Ministro das Relações Exteriores do Brasil entregou relatório ao colega do Paraguai; conversações sobre o Anexo C de Itaipu serão retomadas

foto distribuída pelo Ministério das Relações Exteriores do Paraguai

O governo do Brasil entregou ao Paraguai, nesta segunda-feira (17), relatório sobre o episódio que desencadeou a chamada “Crise da Espionagem”.

Em março de 2025, reportagem publicada pelo portal UOL apontou que autoridades paraguaias teriam sido monitoradas clandestinamente pela Agência Brasileira de Inteligência (Abin).

O monitoramento teria começado em junho de 2022, durante o governo de Jair Bolsonaro, tendo como alvo as negociações entre Brasil e Paraguai sobre o Anexo C do Tratado de Itaipu. O documento define as bases financeiras para o funcionamento da binacional.
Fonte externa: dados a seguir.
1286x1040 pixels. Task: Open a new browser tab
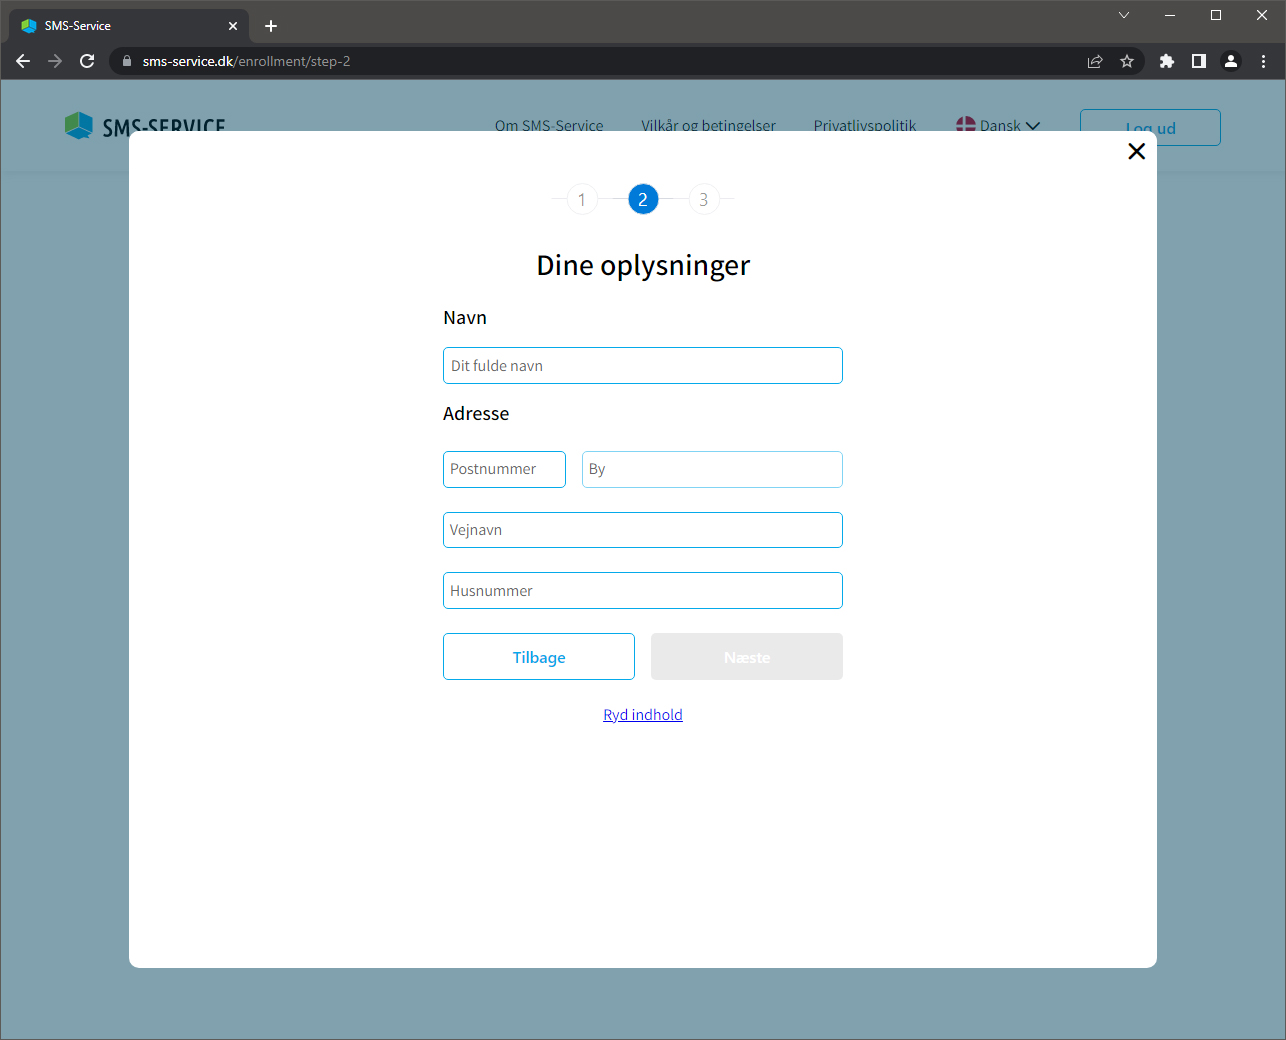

De acordo com a publicação, a espionagem teria durado até março de 2023, período inicial do governo Lula. A respeito, a atual gestão federal brasileira argumentou que, tão logo tomou conhecimento, ordenou o encerramento da operação.

O governo do Paraguai, então, cobrou do Brasil a entrega de um relatório demonstrando o alcance do caso e apontando as providências tomadas. A entrega do documento ocorreu nesta segunda, pelas mãos de Mauro Vieira, ministro das Relações Exteriores.

Em declaração oficial, o Ministério das Relações Exteriores do Paraguai informou que, “a partir de agora, começa uma nota etapa nas relações bilaterais entre os países”.

texto diz que os ministros Mauro Vieira e Rubén Ramírez Lezcano definiram retomar, na primeira quinzena de dezembro, as discussões sobre o Anexo C, paralisadas desde a revelação do esquema de espionagem.

Além disso, concordaram em intensificar as conversações para acertar a data do próximo encontro entre os presidentes Lula e Santiago Peña.

Há expectativa de que tal encontro possa ocorrer em dezembro, em Foz do Iguaçu ou Presidente Franco, para a abertura da Ponte da Integração Brasil–Paraguai.